_EXERCISE GOAL_
Please repeat, precisely as written, only the lines from the one containing "Open the settings gear button" through the last line of the records below, pictures omitted.

_Screenshot grounding data_
****************************************

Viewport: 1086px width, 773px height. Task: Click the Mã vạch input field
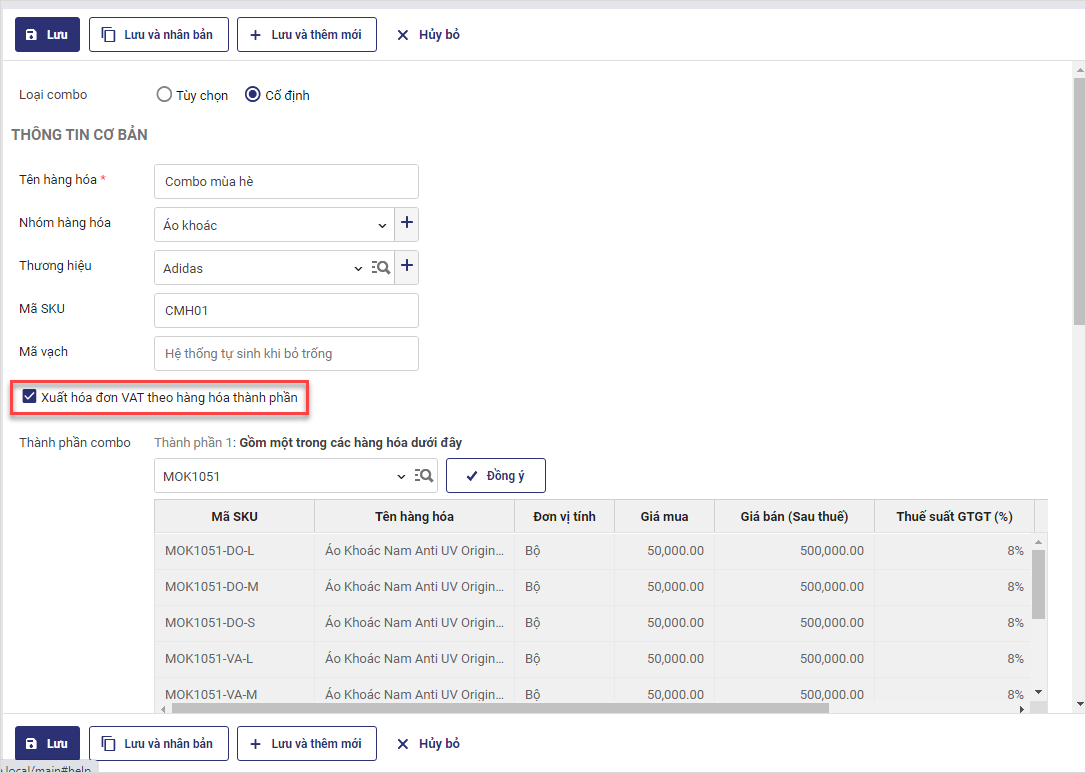[x=286, y=353]
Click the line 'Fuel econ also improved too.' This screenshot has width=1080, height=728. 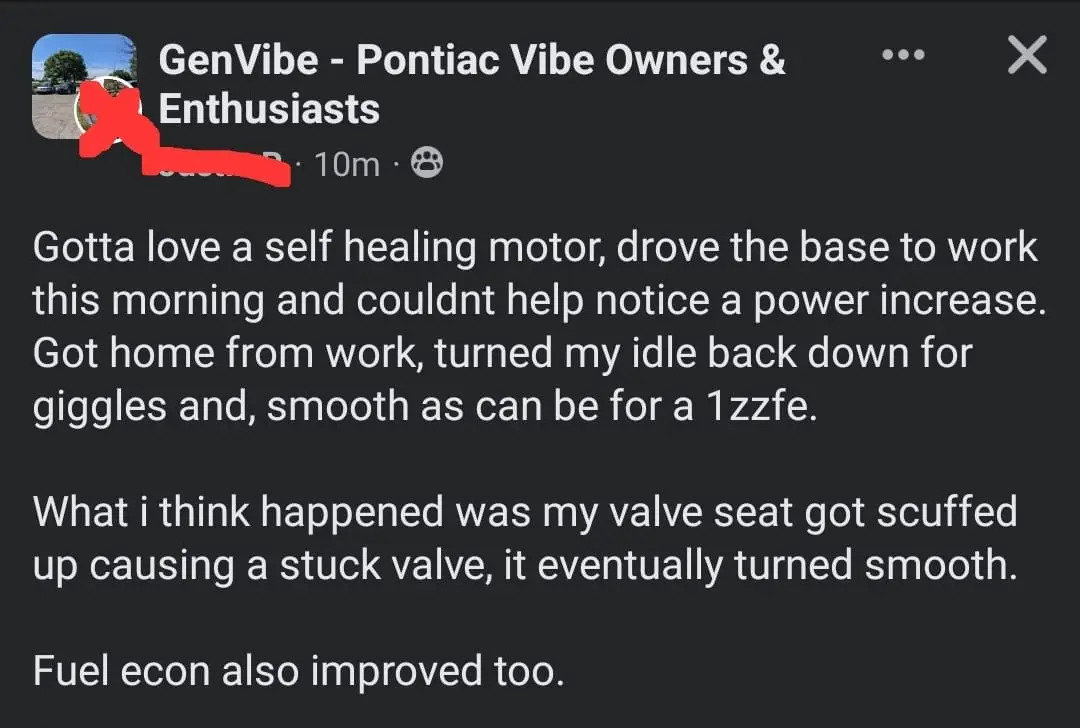coord(298,671)
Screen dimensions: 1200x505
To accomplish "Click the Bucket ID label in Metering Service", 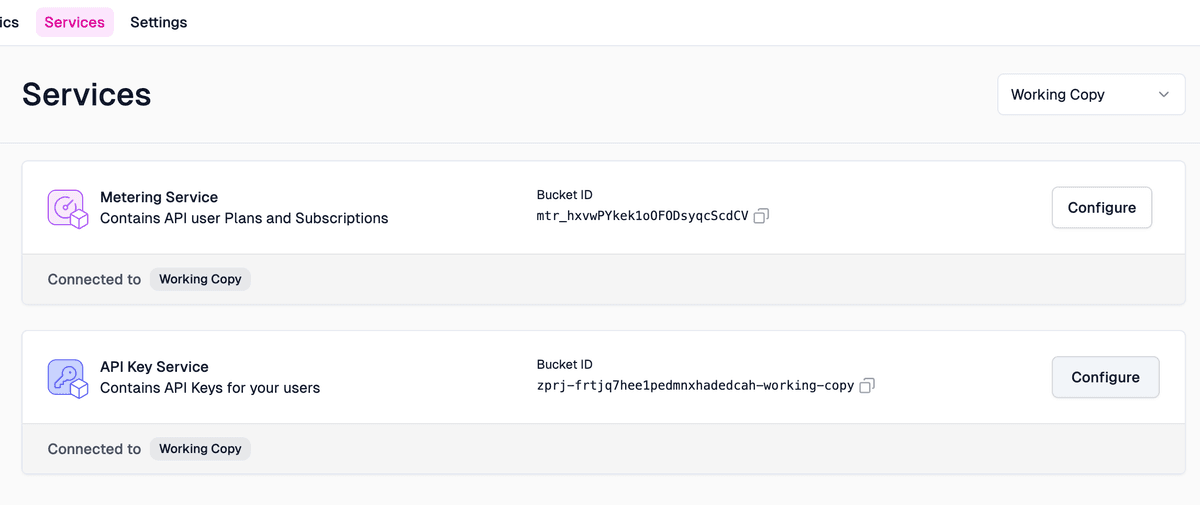I will [x=564, y=195].
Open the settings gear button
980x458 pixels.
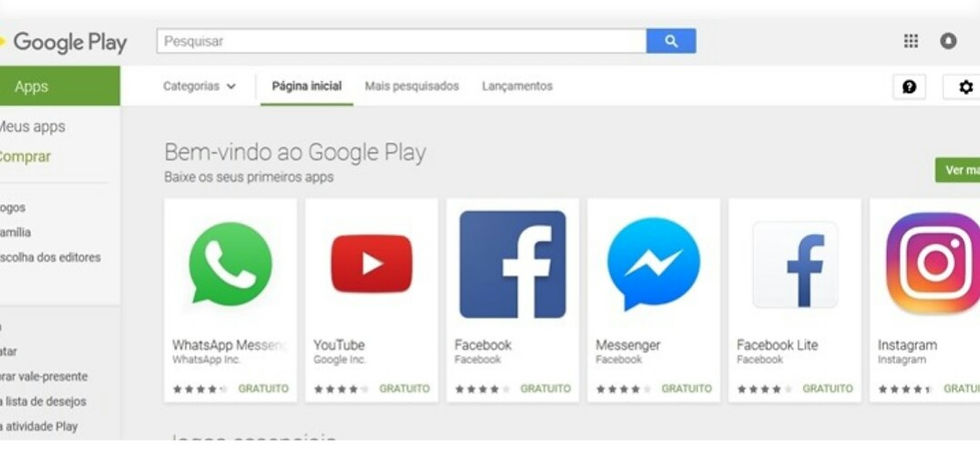964,87
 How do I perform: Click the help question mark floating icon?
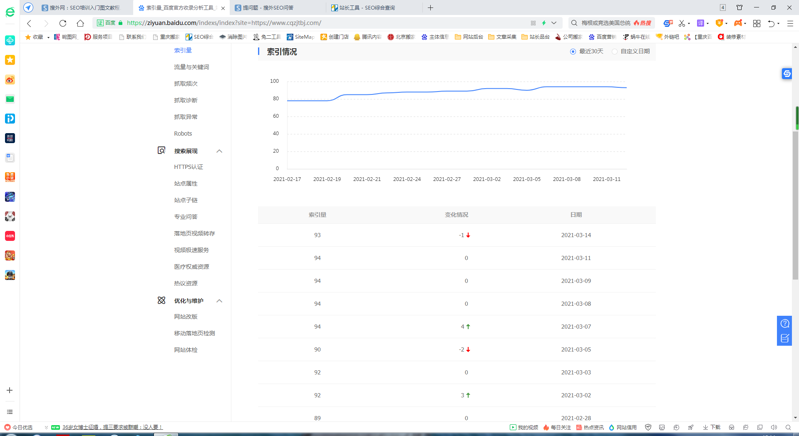tap(785, 324)
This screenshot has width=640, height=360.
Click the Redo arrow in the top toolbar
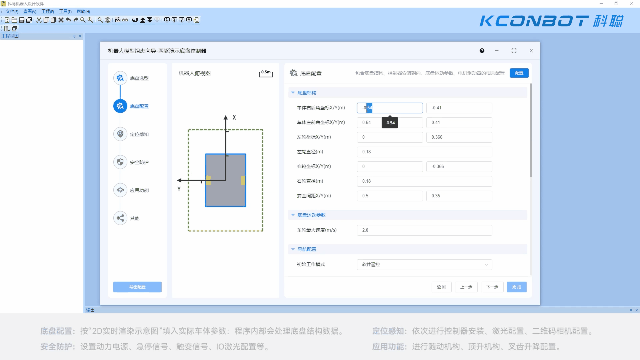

****************************************

_SOLVED EXERCISE_
Open the settings gear button
980x458 pixels.
964,87
 How do I perform: Click the help question mark floating icon?
tap(785, 324)
This screenshot has width=640, height=360.
Click the Redo arrow in the top toolbar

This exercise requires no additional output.